--- Records excerpted from a collection ---
-- -- --
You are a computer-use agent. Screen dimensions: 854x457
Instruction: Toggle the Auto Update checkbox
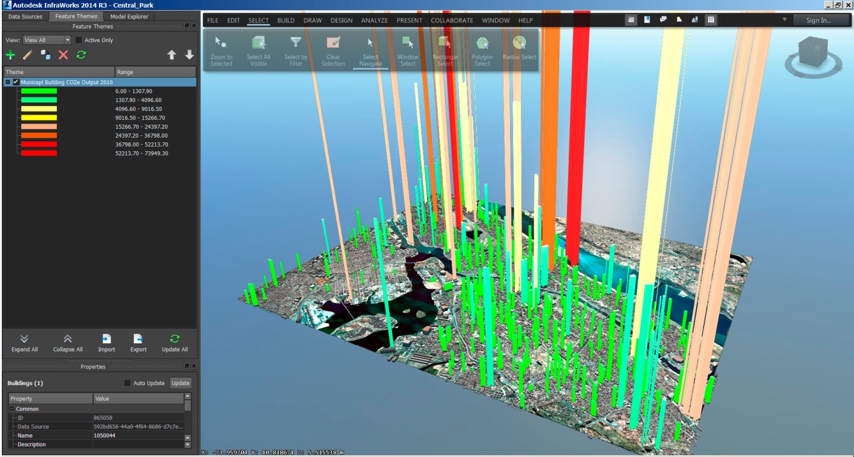(127, 383)
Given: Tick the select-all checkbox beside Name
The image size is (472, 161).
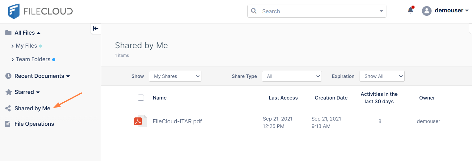Looking at the screenshot, I should click(x=141, y=98).
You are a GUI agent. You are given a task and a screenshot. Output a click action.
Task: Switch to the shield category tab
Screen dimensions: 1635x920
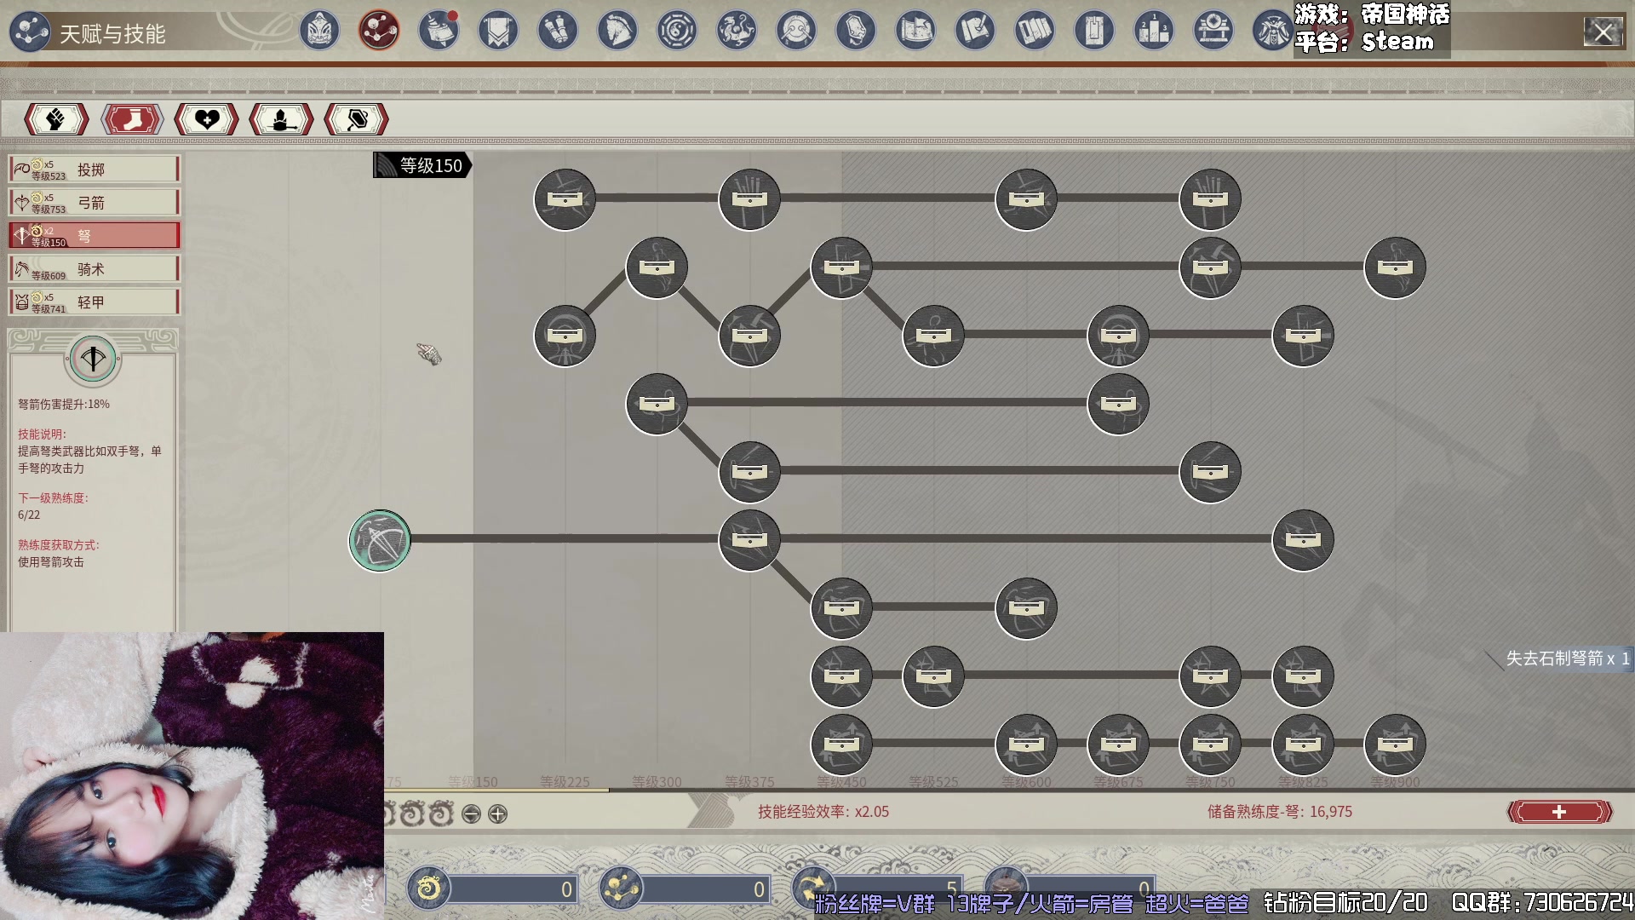(357, 119)
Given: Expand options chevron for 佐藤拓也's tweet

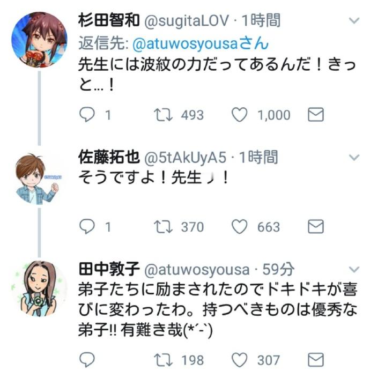Looking at the screenshot, I should tap(354, 158).
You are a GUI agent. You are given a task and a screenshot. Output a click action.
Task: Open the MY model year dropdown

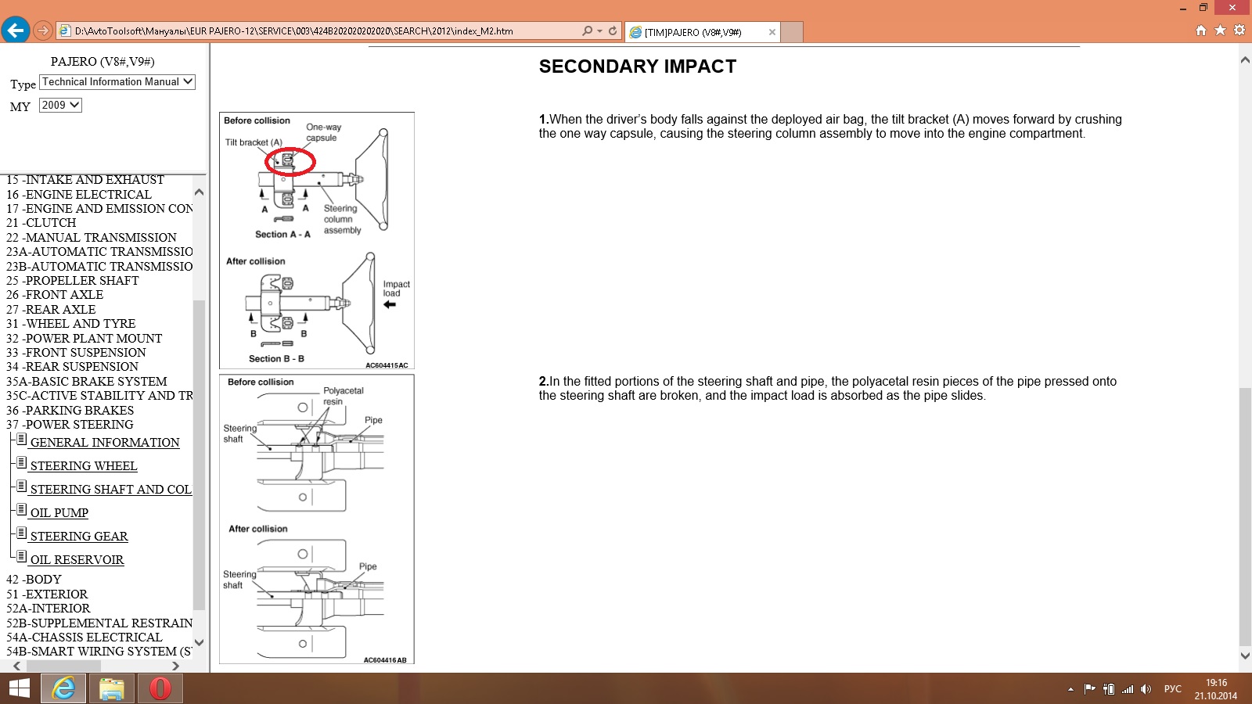60,105
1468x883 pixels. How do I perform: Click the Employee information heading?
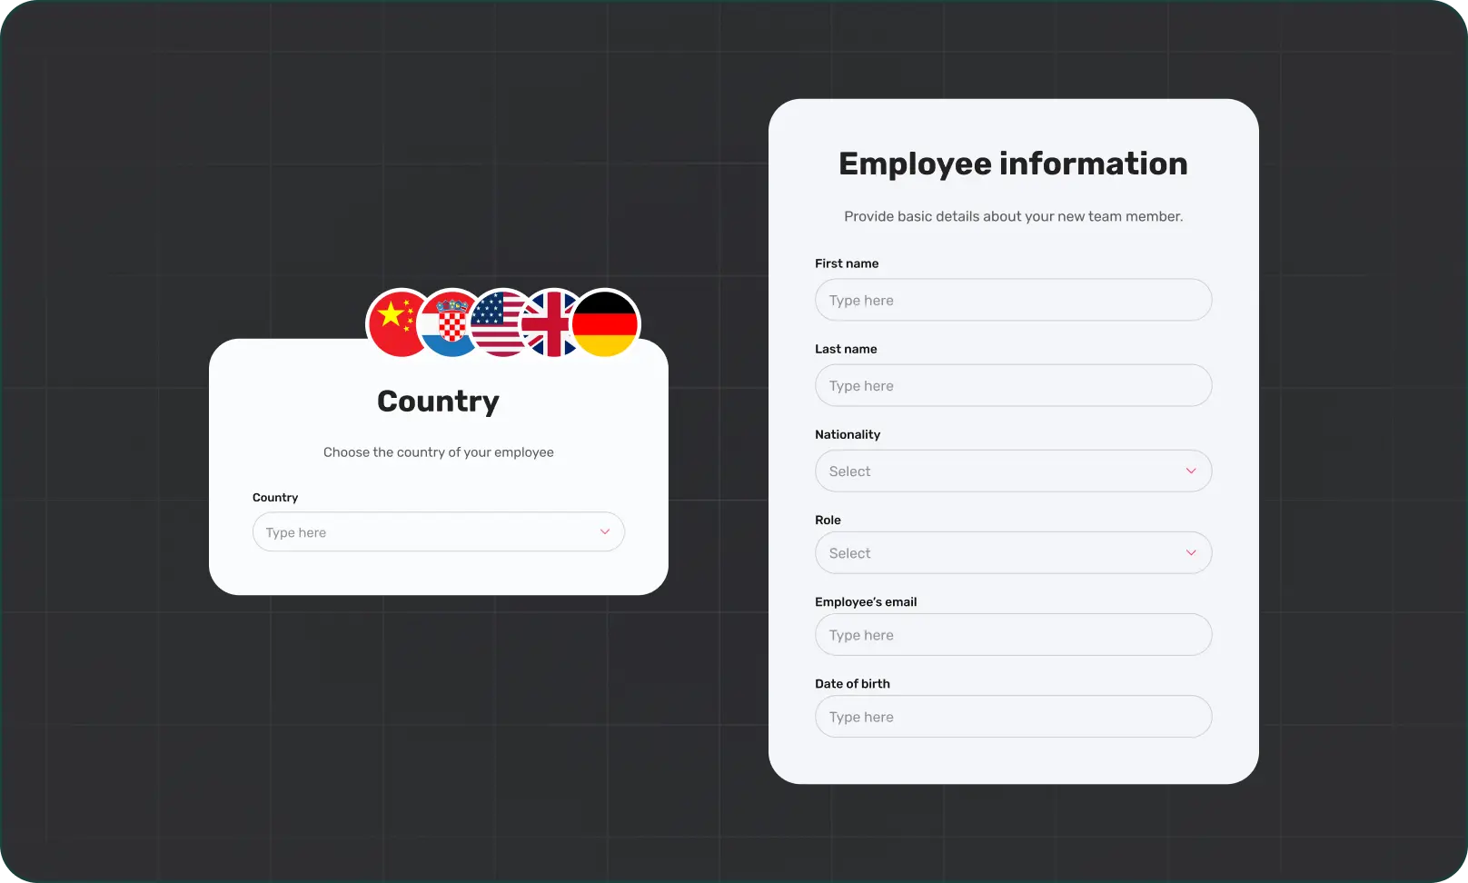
-- -- --
Copy the lines of the records above word for word, leaving out the pictures.

You are a computer-use agent. Screen dimensions: 854x457
Instruction: Toggle the Auto Update checkbox
(127, 383)
Given: Tick the select-all checkbox beside Name
The image size is (472, 161).
Looking at the screenshot, I should click(x=141, y=98).
You are a GUI agent. You are given a task and a screenshot. Output a click action.
Task: Switch to the shield category tab
Screen dimensions: 1635x920
(357, 119)
Given: Expand options chevron for 佐藤拓也's tweet

Looking at the screenshot, I should tap(354, 158).
You are a GUI agent. You are given a task and a screenshot. Output a click action.
Task: Open the MY model year dropdown

60,105
1468x883 pixels. How do I perform: Click the Employee information heading?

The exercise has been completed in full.